Quoi de plus romantique que la vie de bohème et quoi de plus tragique que ce drame Puccinien ? En moins de deux heures, Puccini nous fait passer de l’insouciante vision romantique de la vie de bohème, des artistes, la vie parisienne, au drame de l’intime, à la déchéance, l’angoisse de la maladie, les désillusions et la mort. La Bohème comme une allégorie des emportements du cœur est une œuvre magistrale et reste un must opératique. Genève la présente dans une mise en scène épurée, sans être aride, de Matthias Hartmann, avec un joli jeu de décors, simples, sans artifices de Raimund Orfeo Voigt.
Des grands tulles mobiles symbolisent les limites de la mansarde et de la rue, le monde froid du dehors s’insinue à l’intérieur par le rayon de neige permanent, comme fil conducteur de l’œuvre et en opposition avec le café Momus, aux lumières de cabaret, le monde de la fête, des illusions, de Musetta et Alcindoro, et de sa foule bigarrée.
Le jeu des acteurs est simple, l’action se déroule avec une efficacité totale, le groupe des amis de Rodolfo est parfait, avec notamment un Marcello campé par Andrè Schuen qui, de sa belle voix ronde et chaude, ravi à chacune de ces interventions, ainsi que le Schaunard de Michel de Souza, plein de verve et de sens comique. Soulignons l’efficacité scénique et vocale de ce petit groupe de rôles pas si secondaires. On notera à ce titre le Benoît de Wolfgang Barta, tout à fait piquant et d’une voix qui porte à merveille son personnage.
Un peu en deçà, la Musetta très cabaret de Julia Novikova, joue parfaitement de ses charmes, malgré une voix au vibrato quelque peu gênant et non sans duretés. On aura souri de sa descente de croix du balcon de chez Momus, pour finir se roulant dans les bras de Marcello.
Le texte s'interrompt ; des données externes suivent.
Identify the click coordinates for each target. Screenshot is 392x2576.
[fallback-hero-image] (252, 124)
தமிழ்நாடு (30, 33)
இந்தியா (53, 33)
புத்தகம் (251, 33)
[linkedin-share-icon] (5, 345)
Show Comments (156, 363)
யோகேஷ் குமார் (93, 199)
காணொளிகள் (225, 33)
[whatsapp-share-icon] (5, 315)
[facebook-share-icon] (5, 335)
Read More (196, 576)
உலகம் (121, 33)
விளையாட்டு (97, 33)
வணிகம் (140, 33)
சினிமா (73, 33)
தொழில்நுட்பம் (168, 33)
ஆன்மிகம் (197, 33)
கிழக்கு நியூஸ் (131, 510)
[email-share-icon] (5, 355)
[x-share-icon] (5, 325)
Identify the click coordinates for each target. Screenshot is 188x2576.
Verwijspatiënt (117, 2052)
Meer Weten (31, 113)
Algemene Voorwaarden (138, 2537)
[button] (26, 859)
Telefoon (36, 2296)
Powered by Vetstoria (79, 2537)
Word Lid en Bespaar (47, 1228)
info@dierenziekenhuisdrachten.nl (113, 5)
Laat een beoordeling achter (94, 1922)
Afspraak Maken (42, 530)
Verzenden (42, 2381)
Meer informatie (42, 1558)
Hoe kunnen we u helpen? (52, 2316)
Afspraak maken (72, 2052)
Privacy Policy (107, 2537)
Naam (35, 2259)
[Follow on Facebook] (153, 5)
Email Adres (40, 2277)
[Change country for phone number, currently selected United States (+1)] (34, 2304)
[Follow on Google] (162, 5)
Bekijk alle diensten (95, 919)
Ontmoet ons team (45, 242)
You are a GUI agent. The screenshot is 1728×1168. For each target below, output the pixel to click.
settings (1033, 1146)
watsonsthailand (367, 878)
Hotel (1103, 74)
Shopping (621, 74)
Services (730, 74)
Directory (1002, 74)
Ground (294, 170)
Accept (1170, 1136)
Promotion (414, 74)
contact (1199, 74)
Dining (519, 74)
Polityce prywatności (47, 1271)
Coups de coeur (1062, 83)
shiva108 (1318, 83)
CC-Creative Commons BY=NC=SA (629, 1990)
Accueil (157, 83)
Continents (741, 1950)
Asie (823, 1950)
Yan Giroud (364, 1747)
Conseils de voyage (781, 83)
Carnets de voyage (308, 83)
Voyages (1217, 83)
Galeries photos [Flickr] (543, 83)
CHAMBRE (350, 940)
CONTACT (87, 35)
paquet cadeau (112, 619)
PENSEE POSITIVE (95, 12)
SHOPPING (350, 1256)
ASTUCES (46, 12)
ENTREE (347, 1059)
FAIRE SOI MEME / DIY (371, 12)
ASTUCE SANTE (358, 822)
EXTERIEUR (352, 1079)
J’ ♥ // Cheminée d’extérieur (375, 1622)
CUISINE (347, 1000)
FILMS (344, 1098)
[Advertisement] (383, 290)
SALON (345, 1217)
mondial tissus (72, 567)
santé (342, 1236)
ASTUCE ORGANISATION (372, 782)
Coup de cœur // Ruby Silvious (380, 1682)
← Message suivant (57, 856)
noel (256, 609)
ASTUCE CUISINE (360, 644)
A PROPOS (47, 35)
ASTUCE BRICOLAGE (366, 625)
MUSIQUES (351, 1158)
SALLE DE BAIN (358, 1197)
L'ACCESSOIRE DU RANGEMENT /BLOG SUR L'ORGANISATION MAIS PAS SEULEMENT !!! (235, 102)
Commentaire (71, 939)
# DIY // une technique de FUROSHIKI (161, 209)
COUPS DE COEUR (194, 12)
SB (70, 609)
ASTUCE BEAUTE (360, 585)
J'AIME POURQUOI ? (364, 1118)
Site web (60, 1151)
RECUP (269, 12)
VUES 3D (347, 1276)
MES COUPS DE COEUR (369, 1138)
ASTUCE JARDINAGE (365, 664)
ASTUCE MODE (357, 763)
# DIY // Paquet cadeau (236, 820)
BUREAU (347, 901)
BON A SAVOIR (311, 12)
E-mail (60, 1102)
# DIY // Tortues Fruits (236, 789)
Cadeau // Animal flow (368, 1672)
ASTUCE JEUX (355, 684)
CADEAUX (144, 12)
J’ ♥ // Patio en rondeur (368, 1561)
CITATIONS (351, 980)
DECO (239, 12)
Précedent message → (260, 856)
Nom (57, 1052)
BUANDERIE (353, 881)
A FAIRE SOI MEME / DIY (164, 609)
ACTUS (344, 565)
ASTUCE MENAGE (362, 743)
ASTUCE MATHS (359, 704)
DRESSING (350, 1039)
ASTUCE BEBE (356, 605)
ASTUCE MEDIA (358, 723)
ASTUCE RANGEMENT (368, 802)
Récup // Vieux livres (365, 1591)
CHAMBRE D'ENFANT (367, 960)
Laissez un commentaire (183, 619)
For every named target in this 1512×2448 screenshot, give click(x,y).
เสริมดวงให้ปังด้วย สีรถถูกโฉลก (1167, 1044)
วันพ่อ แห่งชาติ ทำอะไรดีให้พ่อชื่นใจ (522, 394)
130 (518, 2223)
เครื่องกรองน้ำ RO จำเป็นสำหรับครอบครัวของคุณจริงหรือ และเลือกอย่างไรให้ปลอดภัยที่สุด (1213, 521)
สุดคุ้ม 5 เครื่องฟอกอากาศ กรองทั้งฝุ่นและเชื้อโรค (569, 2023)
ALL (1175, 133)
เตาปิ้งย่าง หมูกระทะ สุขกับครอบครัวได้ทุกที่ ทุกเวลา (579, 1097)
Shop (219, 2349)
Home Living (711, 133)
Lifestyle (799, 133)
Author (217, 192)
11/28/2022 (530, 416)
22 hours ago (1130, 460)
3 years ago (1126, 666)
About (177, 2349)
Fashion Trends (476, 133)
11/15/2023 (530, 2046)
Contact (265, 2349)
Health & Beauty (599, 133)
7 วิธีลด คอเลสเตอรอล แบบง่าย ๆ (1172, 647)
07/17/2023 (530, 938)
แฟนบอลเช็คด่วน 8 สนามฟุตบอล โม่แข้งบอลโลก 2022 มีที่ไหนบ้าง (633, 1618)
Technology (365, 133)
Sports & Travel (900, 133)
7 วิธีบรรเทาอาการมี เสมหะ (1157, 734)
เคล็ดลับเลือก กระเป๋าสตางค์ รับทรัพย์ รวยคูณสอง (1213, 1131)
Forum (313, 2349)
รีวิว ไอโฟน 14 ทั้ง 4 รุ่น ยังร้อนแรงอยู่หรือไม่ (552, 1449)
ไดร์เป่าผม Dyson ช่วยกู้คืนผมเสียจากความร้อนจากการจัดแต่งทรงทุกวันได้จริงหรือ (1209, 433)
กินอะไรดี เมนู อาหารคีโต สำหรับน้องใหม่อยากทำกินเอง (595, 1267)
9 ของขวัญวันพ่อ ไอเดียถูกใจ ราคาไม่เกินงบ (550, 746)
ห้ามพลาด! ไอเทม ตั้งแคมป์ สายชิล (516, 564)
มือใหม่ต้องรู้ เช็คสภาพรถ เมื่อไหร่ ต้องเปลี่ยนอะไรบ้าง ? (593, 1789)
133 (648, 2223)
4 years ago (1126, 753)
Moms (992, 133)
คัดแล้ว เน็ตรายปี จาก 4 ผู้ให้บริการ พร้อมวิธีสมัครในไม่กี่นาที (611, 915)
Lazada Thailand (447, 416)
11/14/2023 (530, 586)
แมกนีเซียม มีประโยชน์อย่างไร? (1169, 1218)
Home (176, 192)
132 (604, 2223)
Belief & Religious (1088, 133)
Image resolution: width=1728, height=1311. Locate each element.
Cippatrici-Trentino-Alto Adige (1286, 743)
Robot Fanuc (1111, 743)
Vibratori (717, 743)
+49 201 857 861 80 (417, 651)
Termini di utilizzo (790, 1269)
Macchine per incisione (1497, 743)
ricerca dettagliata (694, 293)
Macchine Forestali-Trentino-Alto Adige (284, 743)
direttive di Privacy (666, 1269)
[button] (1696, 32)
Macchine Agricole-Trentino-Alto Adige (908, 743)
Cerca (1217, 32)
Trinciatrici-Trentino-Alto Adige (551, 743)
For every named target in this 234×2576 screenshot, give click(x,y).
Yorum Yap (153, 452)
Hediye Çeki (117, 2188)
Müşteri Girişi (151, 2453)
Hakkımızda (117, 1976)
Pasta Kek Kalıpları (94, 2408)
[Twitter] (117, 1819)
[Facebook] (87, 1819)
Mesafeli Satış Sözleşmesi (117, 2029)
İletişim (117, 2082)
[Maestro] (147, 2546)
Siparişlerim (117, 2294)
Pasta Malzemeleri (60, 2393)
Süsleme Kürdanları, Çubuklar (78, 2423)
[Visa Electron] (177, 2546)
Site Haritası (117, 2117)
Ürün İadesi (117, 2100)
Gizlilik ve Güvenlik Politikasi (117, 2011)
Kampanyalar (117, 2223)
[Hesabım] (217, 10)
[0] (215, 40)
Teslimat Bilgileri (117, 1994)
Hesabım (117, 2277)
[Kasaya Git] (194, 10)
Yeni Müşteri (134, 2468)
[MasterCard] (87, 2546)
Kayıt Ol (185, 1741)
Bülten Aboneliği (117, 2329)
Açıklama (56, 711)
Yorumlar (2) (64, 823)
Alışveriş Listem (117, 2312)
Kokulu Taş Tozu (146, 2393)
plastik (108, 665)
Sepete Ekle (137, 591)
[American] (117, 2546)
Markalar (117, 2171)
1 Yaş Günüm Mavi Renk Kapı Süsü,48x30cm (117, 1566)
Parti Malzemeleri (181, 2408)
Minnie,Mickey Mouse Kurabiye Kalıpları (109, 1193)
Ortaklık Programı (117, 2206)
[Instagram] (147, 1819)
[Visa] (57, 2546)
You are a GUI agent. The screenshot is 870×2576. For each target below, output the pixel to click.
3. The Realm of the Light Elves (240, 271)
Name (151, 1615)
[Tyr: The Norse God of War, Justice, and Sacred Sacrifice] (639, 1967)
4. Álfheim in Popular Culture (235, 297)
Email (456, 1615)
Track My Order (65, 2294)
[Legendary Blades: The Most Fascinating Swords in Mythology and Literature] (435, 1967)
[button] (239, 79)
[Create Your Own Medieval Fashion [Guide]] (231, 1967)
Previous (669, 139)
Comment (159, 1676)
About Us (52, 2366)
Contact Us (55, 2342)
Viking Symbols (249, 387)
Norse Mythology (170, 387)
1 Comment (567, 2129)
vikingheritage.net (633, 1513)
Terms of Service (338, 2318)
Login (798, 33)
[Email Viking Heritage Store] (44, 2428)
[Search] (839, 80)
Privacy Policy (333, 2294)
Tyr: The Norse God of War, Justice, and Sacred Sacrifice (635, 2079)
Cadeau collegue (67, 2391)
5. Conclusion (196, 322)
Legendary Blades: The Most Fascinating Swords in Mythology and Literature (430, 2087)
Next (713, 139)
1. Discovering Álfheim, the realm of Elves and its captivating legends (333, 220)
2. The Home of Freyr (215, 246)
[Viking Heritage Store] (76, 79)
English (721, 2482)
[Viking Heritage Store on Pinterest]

Les rôles principaux sont campés par la Mimi de Nino Machaidze et le Rodolfo de Dmytro Popov, tous deux dotés de belles voix qui s’épanouiront peu à peu. Nino Machaidze possède une voix puissante - parfois trop - bien unifiée, mais au vibrato peut-être parfois un peu dérangeant. Néanmoins elle campe une Mimi crédible, émouvante, au timbre irisé, avec qui on pleure fatalement. Rodolfo quant à lui, souffre de quelques aigus serrés et d’une diction un brin pâteuse. Néanmoins leur couple fonctionne très bien vocalement et, dans cette mise en scène intelligente, on ne ressent aucun stéréotype de jeu, ce qui rend au tout une efficacité essentielle. Le « Che gelida manina » de Rodolfo fut tout de douceur et d’émotion, avec une voix juvénile à souhait, auréolée par des cordes douces et suaves.